Josef Sudek envisagé, dans l’agitation culturelle pragoise de la première moitié du XXe siècle, comme un œil explorant l’intime et le monde environnant, du centre ville à la périphérie, c'est le thème de l'exposition « Le monde à ma fenêtre », au jeu de paume. Et d’entrée de jeu, il en est de plus moches, car Sudek est le maître de la lumière.  

"Je crois que la photographie aime les objets ordinaires, et moi j'aime la vie de ces objets. Je suppose que vous connaissez le conte d'Andersen où les jouets des enfants qui s'endorment s'animent tout à coup. Je voudrais raconter la vie des objets, représenter du mystérieux, faire voir la septième face du dé." (Josef Sudek)

Josef Sudek (Kolín, 1896 – Prague, 1976) est fasciné par les phénomènes de la lumière et de son absence et il en fait la ligne de force de toute son œuvre. Quelques-unes des photographies les plus envoûtantes du XXe siècle qui s’occupent de nature et d’architecture reposent sur cette opposition/complémentarité dont il joue avec finesse , ces clichés de rues et d’objets y sont magnifiés par son intelligence du pouvoir de la lumière qui révèle comment l’obscurité rend tout impénétrable. L’exposition présente une période charnière datant des années 1940, au cours de laquelle Sudek se livre à des expériences en se focalisant sur les aspects techniques et formels du médium de la photographie, générant aussi bien des tirages pigmentaires, que tramés, des puřidlos (photographies entre deux vitres) comme des veteše (photographies insérées dans des cadres anciens), techniques qui transforment la qualité de la photographie.

La fenêtre de son atelier exerce sur Sudek une inépuisable fascination. Elle est comparable à la surface d’une toile, réfléchissant des instants de tendresse exquise et d’espoir quand une branche en fleur se pressait contre elle, ou de poignante mélancolie lorsqu’il observe le jeu infini de la buée métamorphosant le monde extérieur contemplé à travers la vitre. Tout comme sa chambre panoramique qui lui offre la possibilité de saisir sa passion de Prague,  avec la précision de sa vision qui révèle la richesse historique et la complexité architecturale de la capitale tchèque.
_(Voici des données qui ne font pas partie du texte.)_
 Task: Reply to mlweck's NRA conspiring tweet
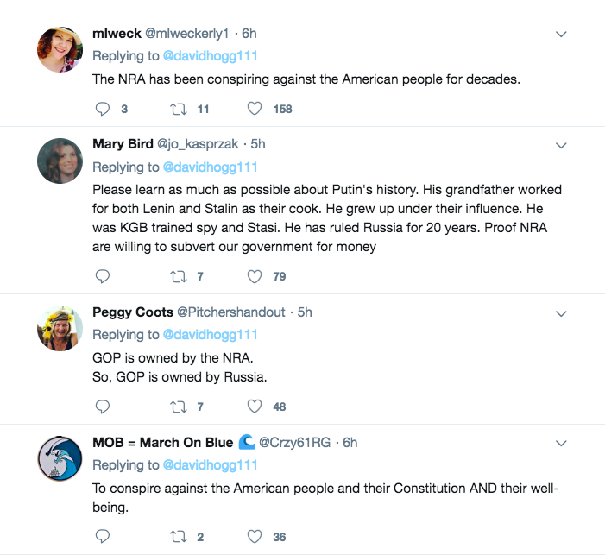(102, 109)
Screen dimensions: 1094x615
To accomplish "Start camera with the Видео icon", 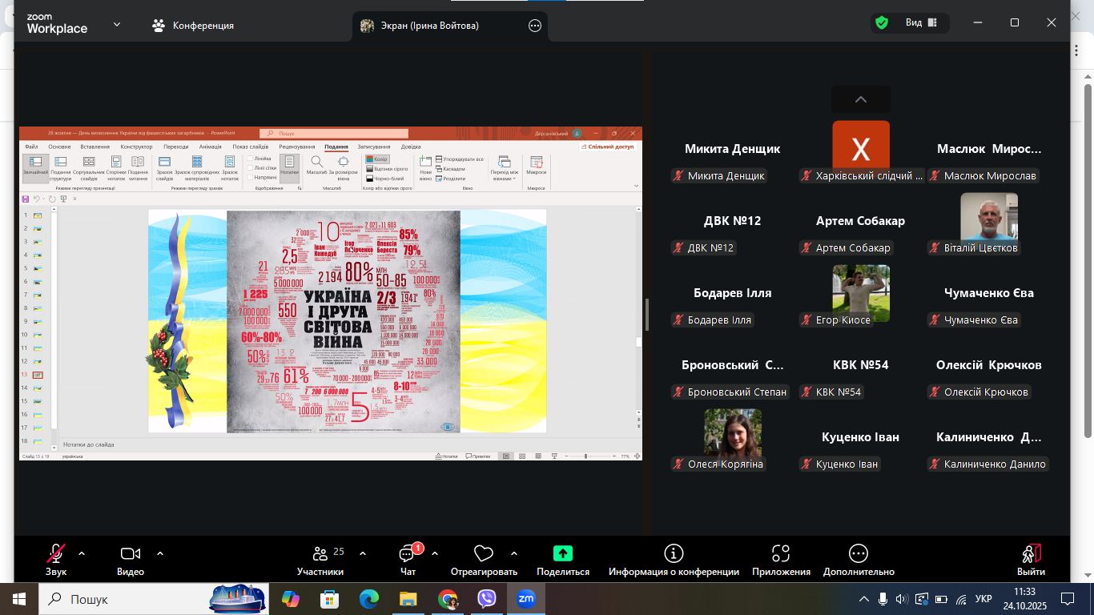I will [130, 554].
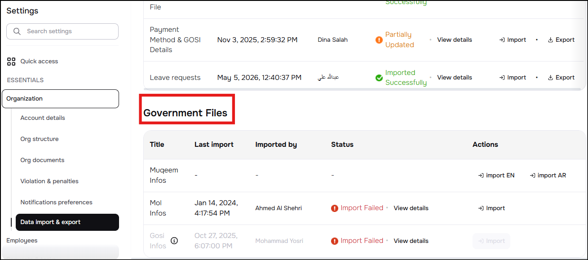This screenshot has width=588, height=260.
Task: Open Account details settings
Action: pyautogui.click(x=43, y=118)
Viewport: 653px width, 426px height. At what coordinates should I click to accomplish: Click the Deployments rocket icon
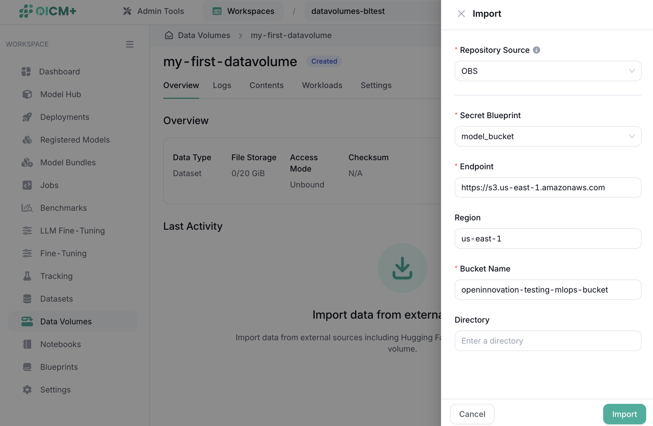click(x=27, y=117)
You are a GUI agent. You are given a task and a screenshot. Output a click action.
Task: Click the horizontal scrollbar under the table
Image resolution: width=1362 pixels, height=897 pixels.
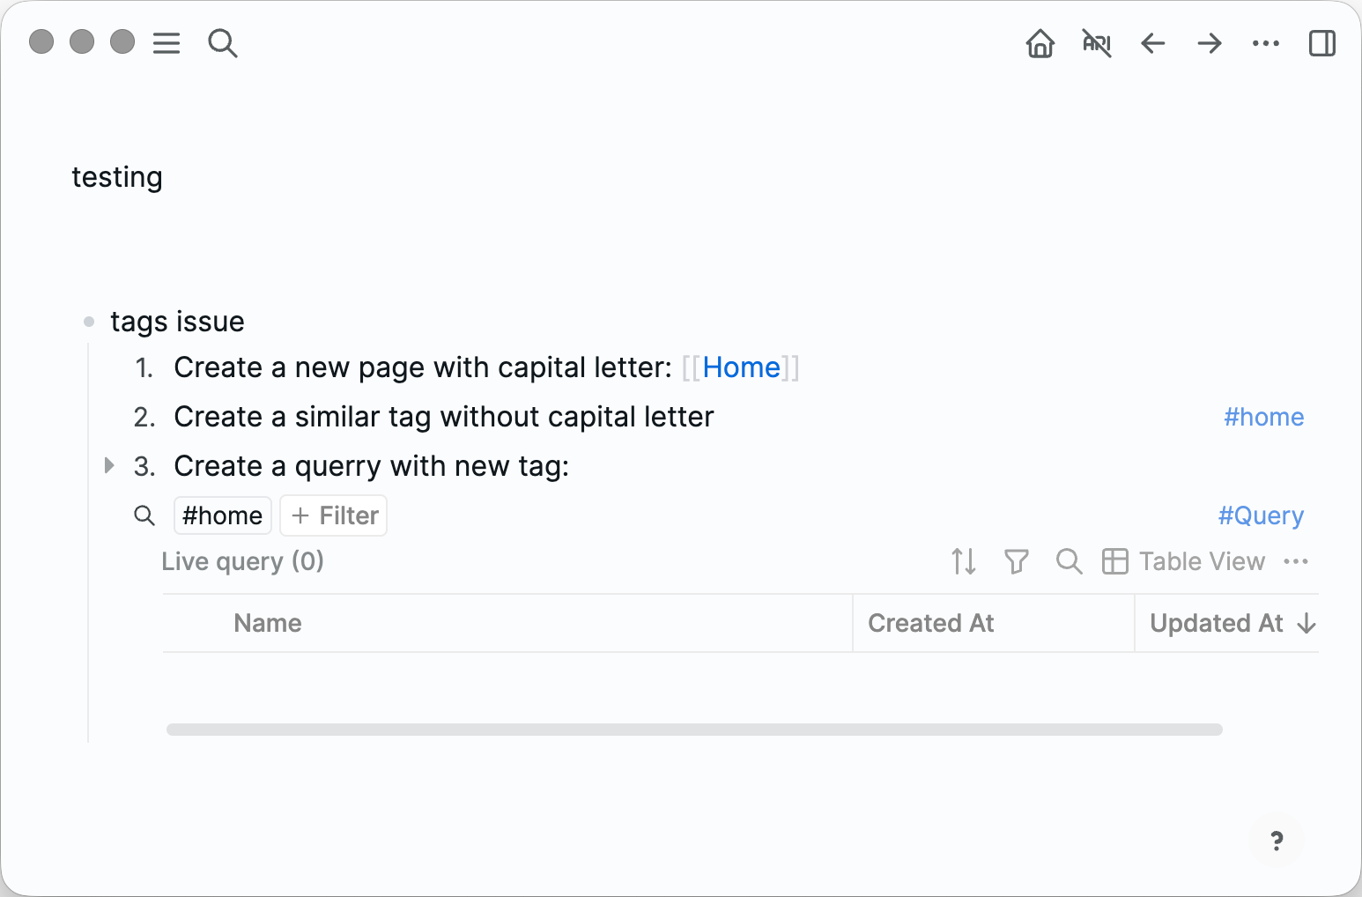(693, 730)
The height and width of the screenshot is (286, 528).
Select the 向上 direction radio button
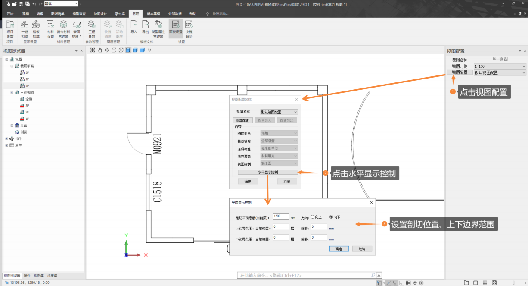[x=312, y=217]
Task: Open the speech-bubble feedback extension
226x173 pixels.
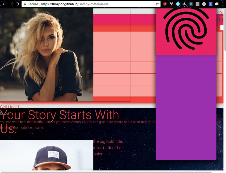Action: [217, 4]
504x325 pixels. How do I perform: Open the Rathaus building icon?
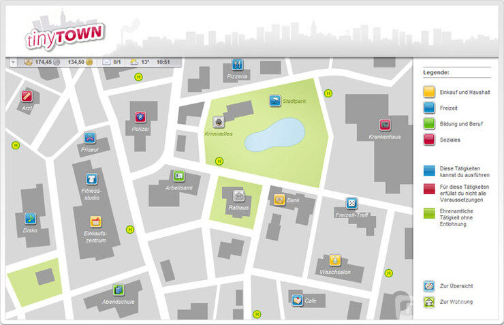click(x=239, y=196)
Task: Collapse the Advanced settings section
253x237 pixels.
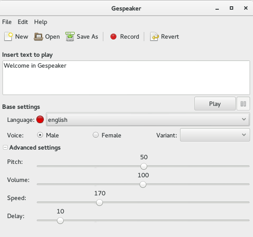Action: coord(5,147)
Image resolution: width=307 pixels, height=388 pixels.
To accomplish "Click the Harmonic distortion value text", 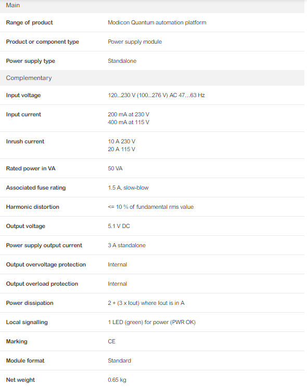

"J'accorde beaucoup d'importance à l'instinct. L'homme ne devrait jamais sous-estimer cette importance et ne devrait jamais vouloir tout savoir en même temps. Si jamais il y parvenait, il perdrait son instinct et il saurait tout." (Josef Sudek)

Comme beaucoup d’artistes de sa génération marqués par leur expérience de la guerre (où il a laissé un bras), Sudek manifeste une conscience aiguë des aspects tourmentés de l’existence humaine – pour certaines de ses images les plus mélancoliques et les plus émouvantes. Une photographie réalisée la nuit à travers la vitre de sa fenêtre, montrant une ville plongée dans l’obscurité sous l’Occupation durant la Seconde Guerre mondiale, communique un sentiment de désespoir indicible tout en attestant de manière radicale de l’aptitude de cette technique, telle que pratiquée par un maître, à transcender le littéral.

La première partie de l’exposition plante le décor du récit de l’œuvre future de Sudek, montrant ses premiers paysages, les portraits de ses camarades pensionnaires de l’Invalidovna, l’hospice praguois accueillant les invalides de guerre comme lui, ses explorations hésitantes du modernisme et ses vues de l’intérieur de la cathédrale Saint-Guy.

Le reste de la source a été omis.